En 2016, selon la dernière mesure Médiamétrie publiée en janvier 2017, près de 58 millions de Français étaient équipés de télévisions. La durée quotidienne passée devant l’écran était de 1h53 pour les 4-14 ans, 3h01 pour les 15-49 ans et enfin, 5h07 pour les 50 ans et plus. Sot une exposition moyenne de 3h43. Une durée stable par rapport à l’année 2015 (une minute de moins)13.
Hervé Kempf cite une étude d’Eurodata TV qui démontre que les téléspectateurs de 76 pays passent en moyenne chaque jour 3h12 devant leur téléviseur. « Cette durée se serait allongée de cinq minutes entre 2003 et 2008 », constate l’essayiste.

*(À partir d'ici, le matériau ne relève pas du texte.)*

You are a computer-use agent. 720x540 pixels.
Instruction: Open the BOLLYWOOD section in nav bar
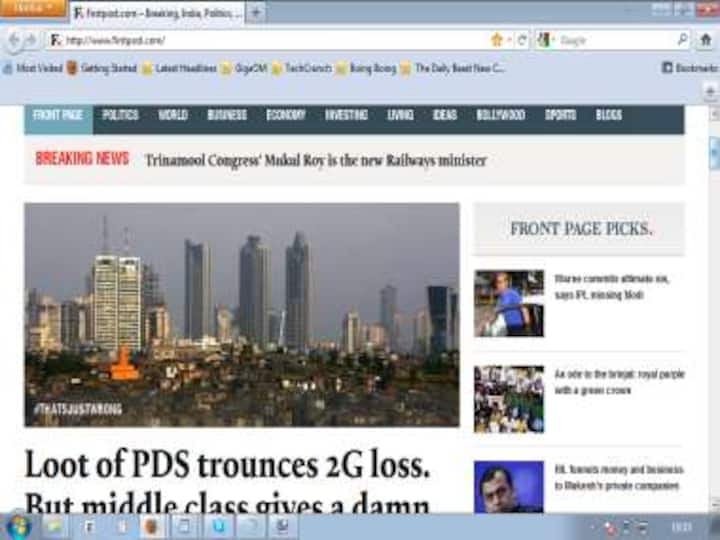[x=500, y=115]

Hervé Kempf poursuit :

« Al Gore [ancien candidat démocrate à la Maison blanche, ndlr] a une formule incontestable : « Un individu qui passe quatre heures et demie par jour devant la télévision aura probablement un mode d’activité cérébrale très différent de celui d’un individu qui passe quatre heure et demie à lire. » A lire, ou à jouer au tarot, discuter avec ses amis, flâner, s’ennuyer… Pour Gore, « les gens qui regardent la télévision ne participent pas à la démocratie s’ils la regardent quatre à cinq heures par jour ». »14

Les effets de la télévision sur la formation de l’être citoyen ne sont certainement pas les plus efficaces. C’est ce que rappelait Christophe Girard, ancien d’LVMH et adjoint au maire de Paris en charge de la culture, dans une tribune publiée par le journal Le Monde en août 2008, Pour une télé-vision de la télévision15.
Selon lui, les techniques utilisées par cette industrie, principalement le nombre d’images par minute, a pour effet de « placer l’esprit du téléspectateur sous tutelle, dans un état de fascination télévisuelle. […] Comment veut-on, par exemple, qu’une émission culturelle digne de ce nom soit possible lorsque les imaginaires, les perceptions et les pensées doivent se soumettre à une durée de plan inférieure à dix secondes ? » On se souvient tous de la considération sans borne qu’avait Patrick Le Lay, alors PDG de la chaîne TF1, en 2004, pour les téléspectateurs lorsqu’il avait déclaré vendre à Coca Cola « du temps de cerveau disponible ». Dans le livre Les dirigeants face au changement, il déclarait : « Il faut que le cerveau du téléspectateur soit disponible. Nos émissions ont pour vocation de le rendre disponible : c’est-à-dire de le divertir, de le détendre pour le préparer entre deux messages. »16
Mettre la télévision seule sur le banc des accusés ne serait pas accordé une seine justice à ce débat. Mais un des coupables se cache certainement là. Depuis 2004, on ne peut plus dire que nous ne sommes pas au courant. Cette industrie télévisuelle a bien pour mission, dans une large mesure, d’annihiler tout esprit critique ou politisé ! Qui porte le plus le sceau de la culpabilité ?
Nous avons oublié de faire vivre l’idéal conquis. Ce qui fait dire à l’historien et philosophe Marcel Gauchet que « la démocratie n’est plus qu’un mot, plus qu’une notion fantoche qui dissimule le pouvoir effectif, exorbitant du schème individualiste et du complexe économico-financier »17. La crise de la démocratie ne réside pas dans son principe communément admis, mais c’est « une crise de dissolution de son cadre, d’évidement de sons sens ».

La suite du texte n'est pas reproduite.